AI-Assisted Pattern Detection — Machine learning models should incorporate telehealth proxy indicators into fraud detection algorithms.

Looking Ahead

Telehealth prescribing isn't going away — nor should it. The access benefits, particularly for rural and underserved populations, are real and significant. But the current regulatory framework was designed for an era when prescribing required physical proximity, and it hasn't caught up to the reality of remote healthcare delivery.

The challenge is finding the balance: maintaining access for the vast majority of patients who benefit from telehealth while detecting and preventing the minority of cases where remote prescribing enables fraud, overprescribing, or patient harm. The data infrastructure to do this exists — it just needs to be better connected and more consistently applied.

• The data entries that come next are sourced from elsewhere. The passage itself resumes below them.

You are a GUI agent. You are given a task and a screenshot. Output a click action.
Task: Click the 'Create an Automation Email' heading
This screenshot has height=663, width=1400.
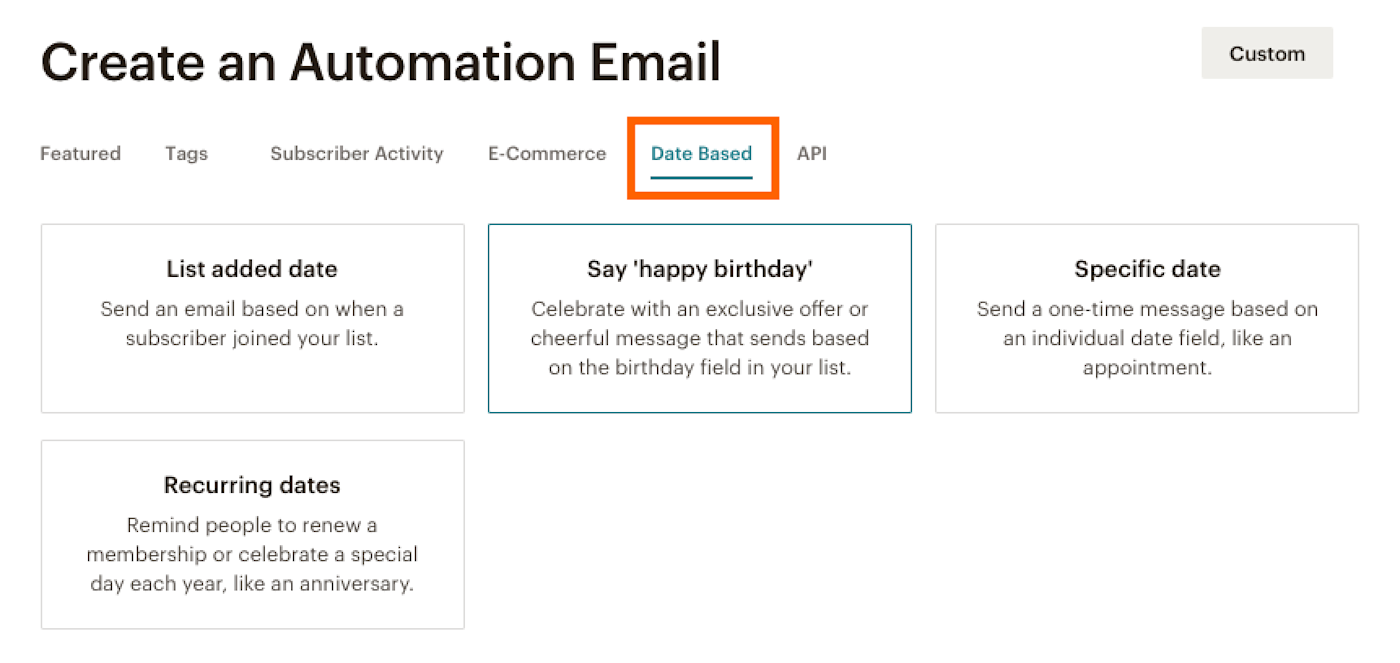380,62
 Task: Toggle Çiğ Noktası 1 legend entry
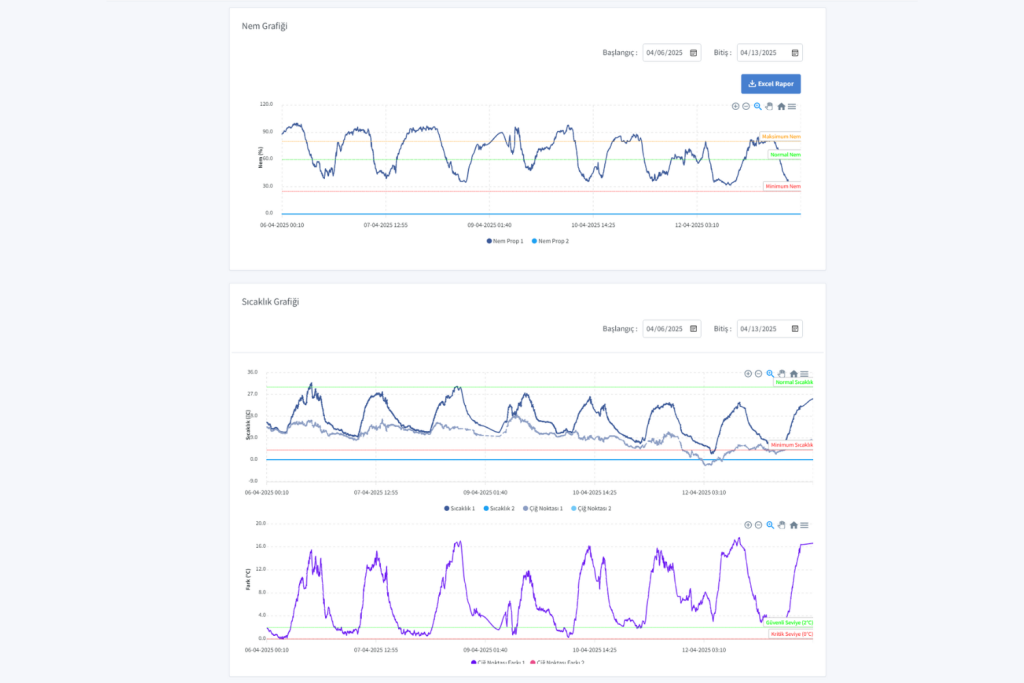544,508
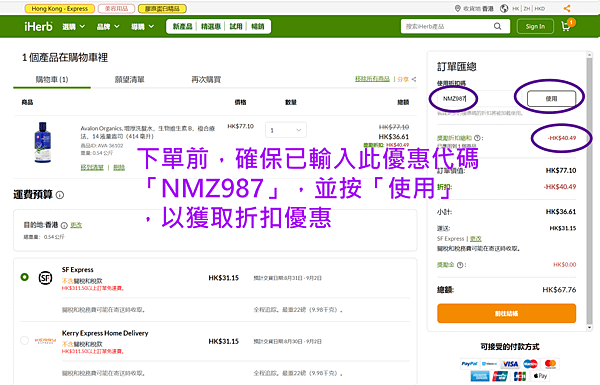Screen dimensions: 600x385
Task: Select SF Express shipping option
Action: click(x=24, y=277)
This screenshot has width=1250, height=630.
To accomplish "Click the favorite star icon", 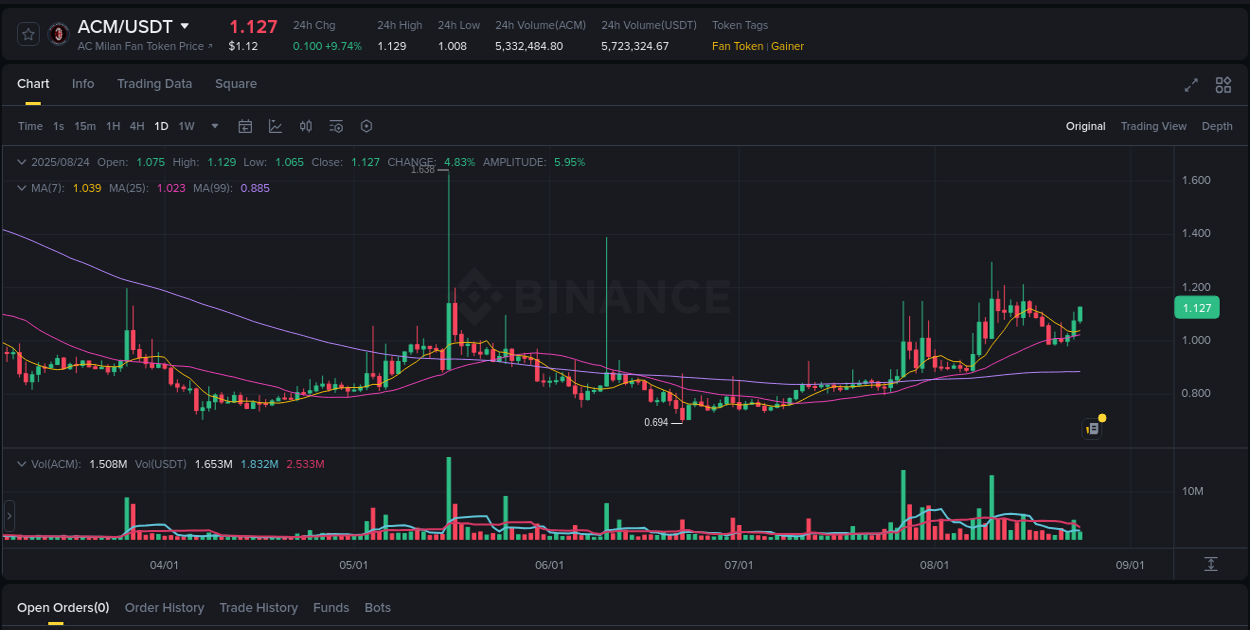I will [28, 33].
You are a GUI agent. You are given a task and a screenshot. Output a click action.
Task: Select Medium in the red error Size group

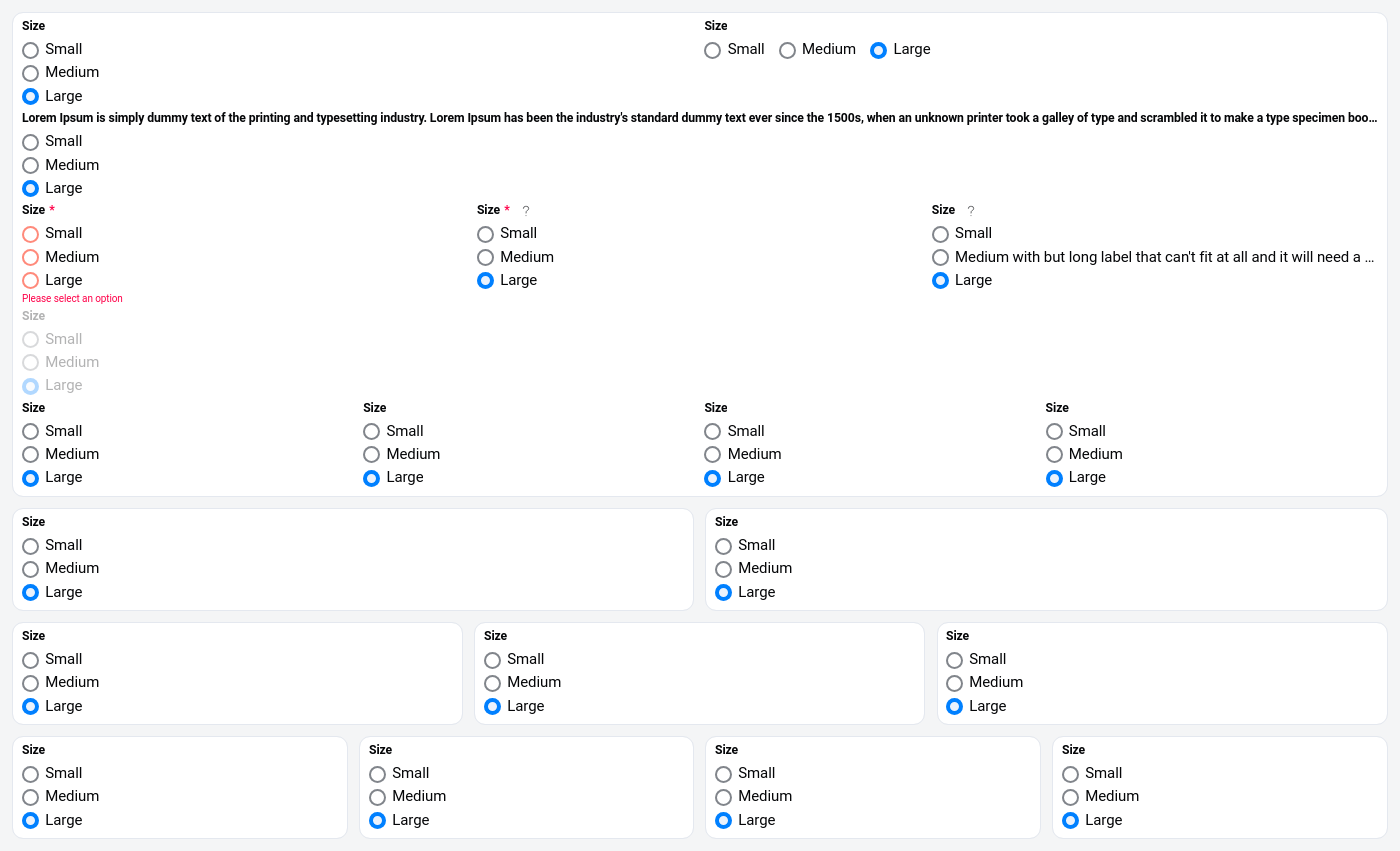31,257
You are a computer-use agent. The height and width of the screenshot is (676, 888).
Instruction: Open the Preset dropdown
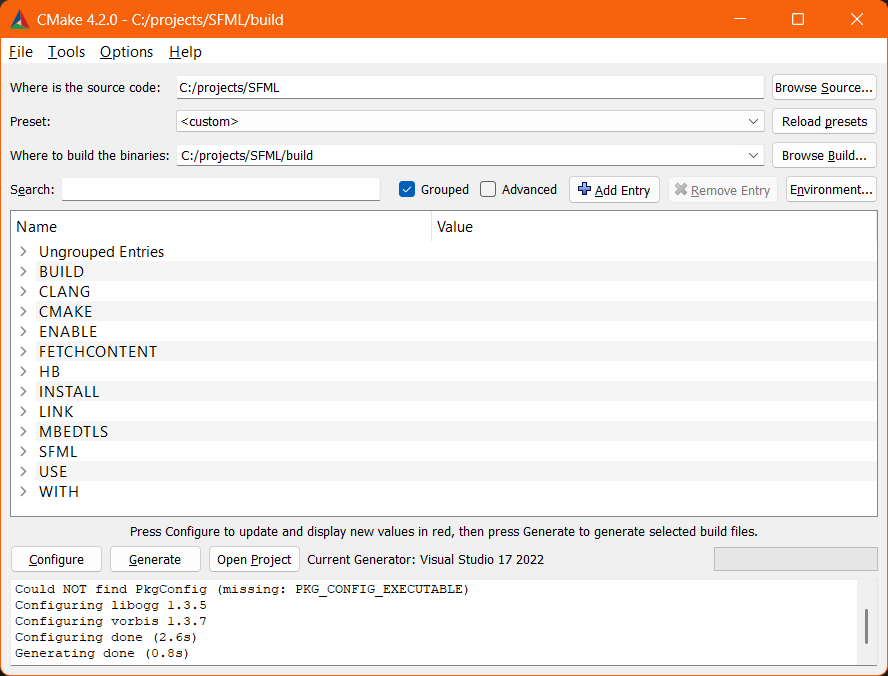[x=755, y=121]
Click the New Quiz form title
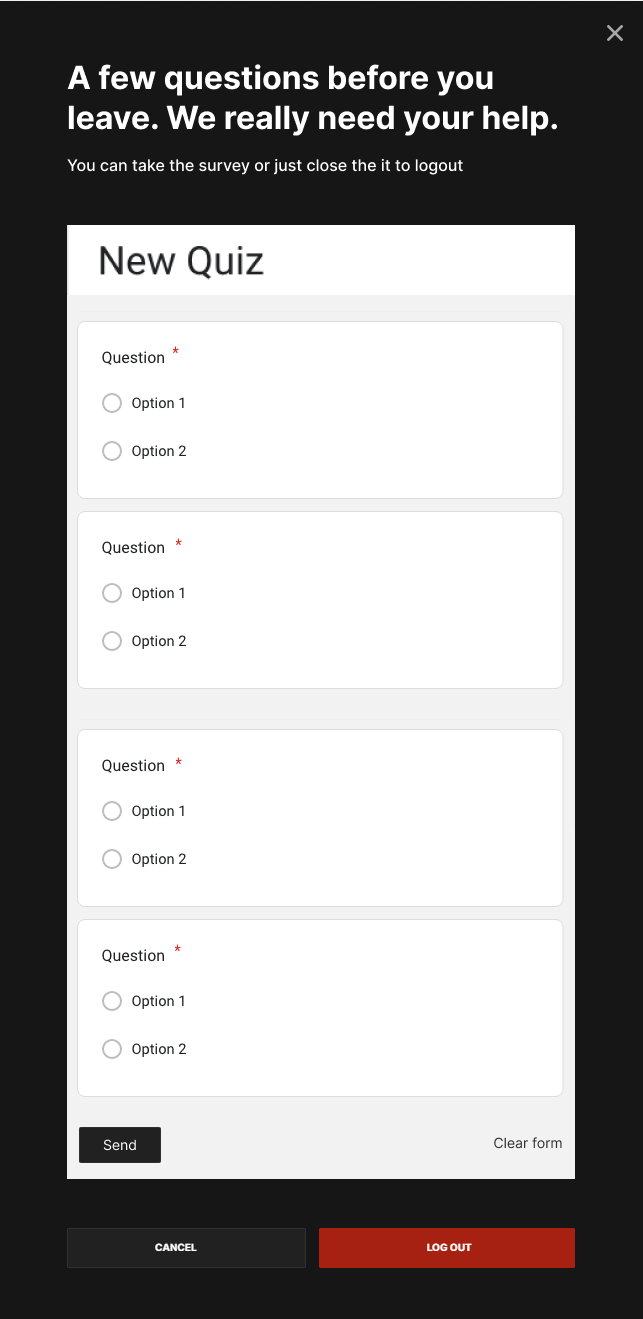 180,260

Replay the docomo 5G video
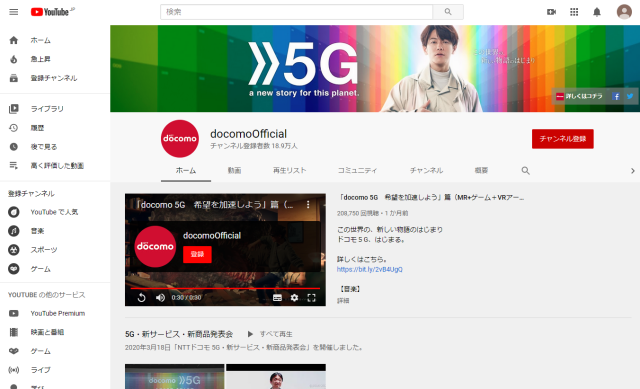click(141, 298)
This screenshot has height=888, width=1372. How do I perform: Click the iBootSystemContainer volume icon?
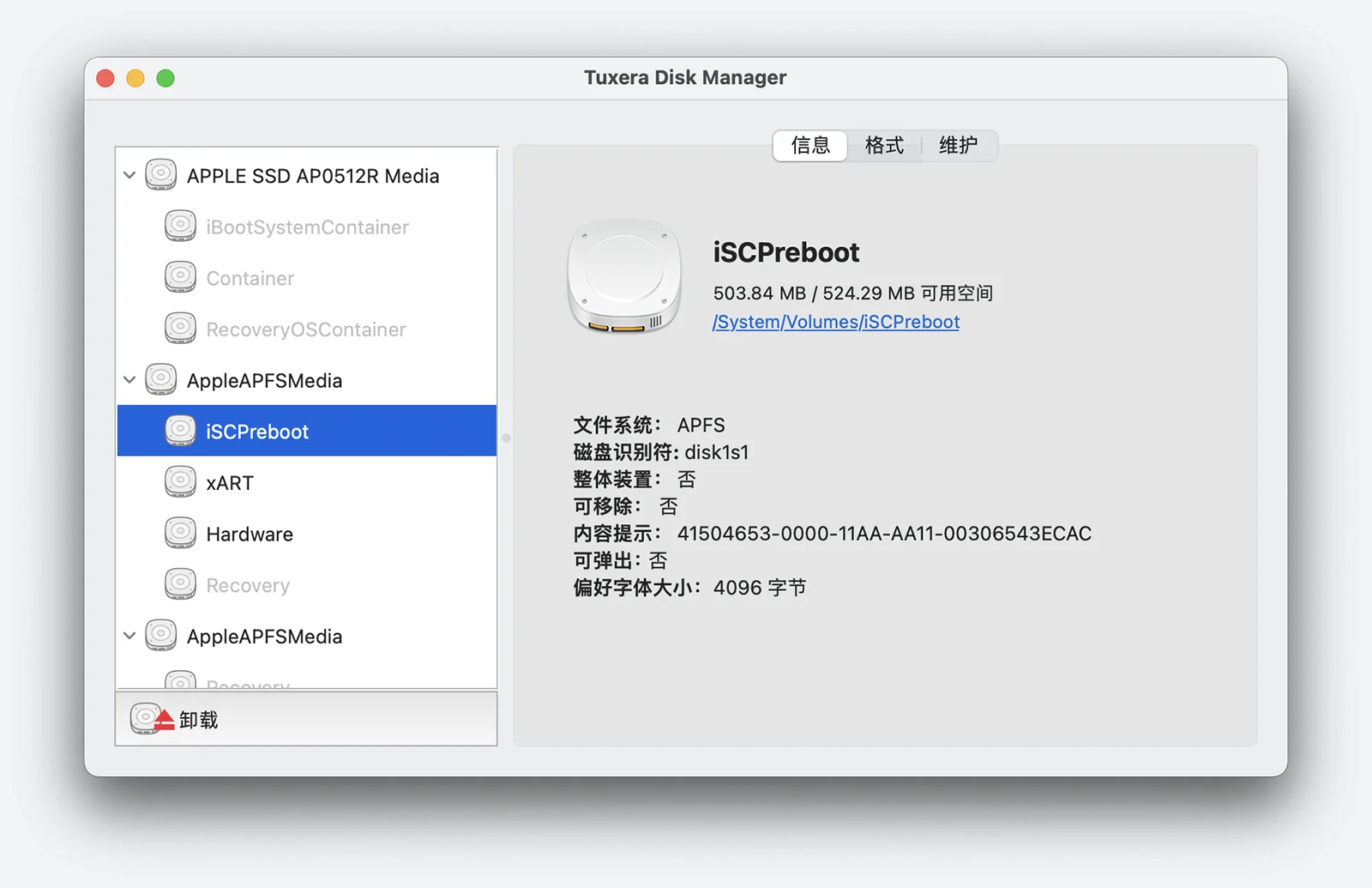click(180, 227)
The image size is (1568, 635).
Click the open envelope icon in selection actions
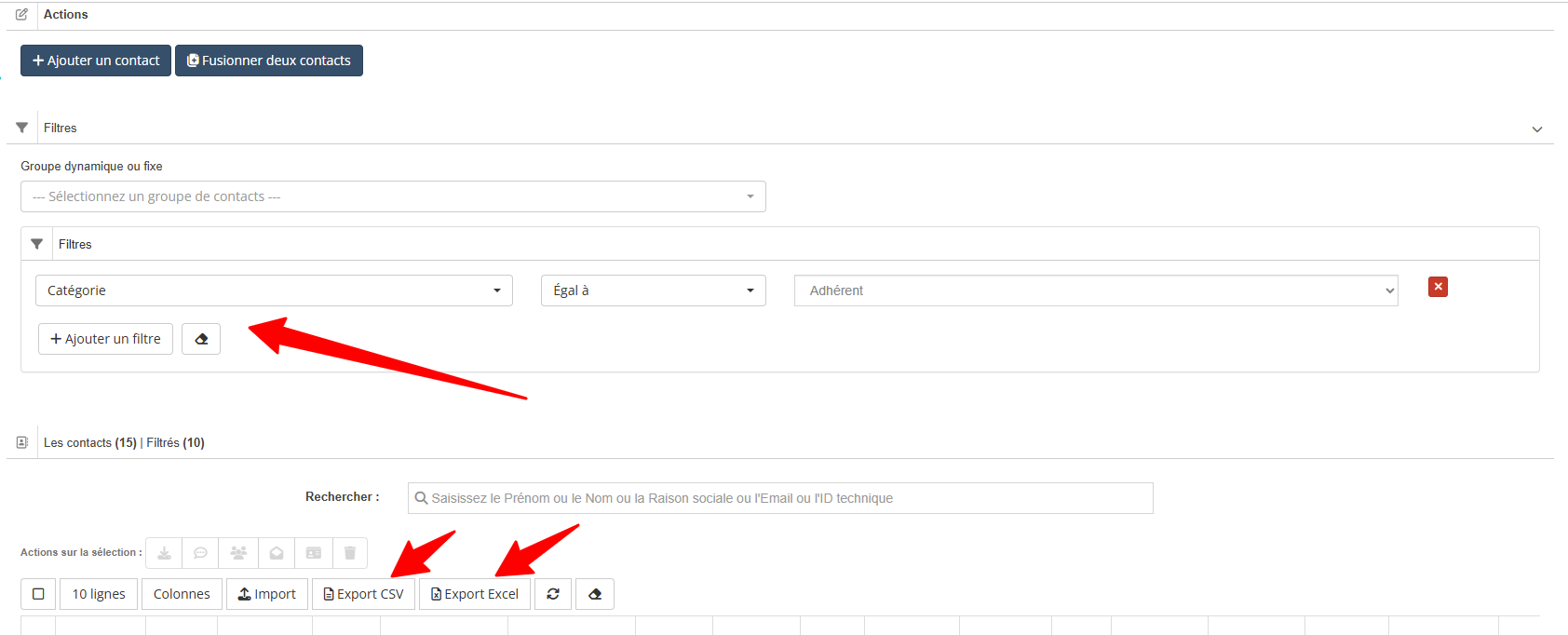(277, 553)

Among the 1,380,665 prescribers in our Medicare Part D dataset, the telehealth revolution represents perhaps the most significant structural change in prescribing practice since the advent of electronic health records. Understanding its impact — and its risks — is essential for anyone trying to make sense of modern prescribing data.

📚 Data Sources & Methodology

This analysis uses CMS Medicare Part D Prescriber data (2023). Telehealth-specific data is not directly available in Part D claims; patterns described use proxy indicators and external policy research. Provider counts, cost figures, and prescribing rates are from our primary dataset of 1,380,665 prescribers.